Using Threads.@spawn or Threads.@threads create several threads to run on a single cpu core, right?

No, threads are executed in parallel on all CPU cores that Julia is allowed to use. The difference between threads and processes are:

  1. All threads share the same memory which can make them faster
  2. all threads share the same garbage collector which can make them slower
  3. communication between threads is faster than between processes, but also more easy to get wrong
3 Likes

I have in my real code a time-loop which includes some computation at each iteration. I am using "Threads.@threads" or "Threads.@spawns" inside each iteration to address these calculation.
However, there is an overhead time at each iteration to open the threads and I did not get gain though. Therefore, I was thinking of using "Threads.@spawns" by creating them and leaving them running over the whole time-loop by some sort of syncronization (sharedFlag and l = ReentrantLock() in the code) between the slave threads and the master one. And this is what I want to correct in my MWE to make it gives me the results that I want.
Thanks to your advice, I changed to use normal array rather than “SharedArray” meanwhile working with threads as below. I tried to put two variables status and iter which are updated by the master thread, and print their resutls by the slave ones (again to test the synchronization between them). However, I am seeing that their values are not correct during the second iteration of time-loop (it should be as in the comments). I dont know the reason for that.

function func_parallel()
  Nthreads = 3;
  tmin = 1;
  tmax = 2;
  timeSim = tmin:tmax;
  status = false
  iter = 0
  l = ReentrantLock()
  flag_start  = [false, false, false]
  flag_finish = [false, false, false]
  # slave threads 
  thrs = [Threads.@spawn begin
          for d in tmin:tmax
            while !flag_start[j]
              sleep(0.001)
            end
            lock(l)
              println("Hi from process $j at iteration $d and $status and $iter")
              flag_finish[j] = true
              flag_start[j]  = false
            unlock(l)
          end # for _ in tmin:tmax
  end for j = 1:Nthreads];
  # master threads
  for i in tmin:tmax
    lock(l)
      flag_start  .= true
      unlock(l)
    while reduce(&, flag_finish) == false
      sleep(0.001)
    end
      status = !status
      iter += 1
  end 
  fetch.(thrs)
end
func_parallel()
Hi from process 1 at iteration 1 and false and 0
Hi from process 2 at iteration 1 and false and 0
Hi from process 3 at iteration 1 and false and 0
Hi from process 1 at iteration 2 and false and 2  # Hi from process 1 at iteration 2 and true and 1
Hi from process 2 at iteration 2 and false and 2  # Hi from process 2 at iteration 2 and true and 1
Hi from process 3 at iteration 2 and false and 2  # Hi from process 3 at iteration 2 and true and 1

My impressions is that what you are trying to do is pretty advanced. Did you have a look at GitHub - JuliaSIMD/Polyester.jl: The cheapest threads you can find! for low overhead threading and at GitHub - tro3/ThreadPools.jl: Improved thread management for background and nonuniform tasks in Julia. Docs at https://tro3.github.io/ThreadPools.jl ?

3 Likes

Thanks, I will check them!
By the way, I revised my last post just now again and I believe my point now should be clear about the main problem if you want to have another look at it.
Thanks alot for your help.

Can you perhaps rename the title of this thread? For example to
“How to implement a thread pool?” or “How to re-use threads?”.

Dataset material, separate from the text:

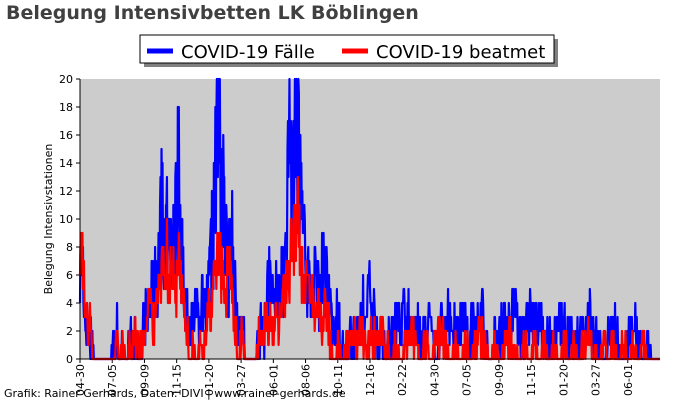  Describe the element at coordinates (402, 380) in the screenshot. I see `x-tick-label: 02-22` at that location.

This would make it more likely that someone replies who did this already…

1 Like

Thanks for your advice. It is unfortunate that I ma not able to rename it.

Well, I am able to edit the title of my own posts by clicking on the crayon next to the title. Does that work for you?

1 Like

Thanks for your feedback, I can do the edit within one day of posting it. After that, I cannot,

I’ve changed it as per Uwe’s suggestion.

1 Like

Thanks nils

You can use Atomic Operations if you want to do that manually, or Channels if you don’t.

1 Like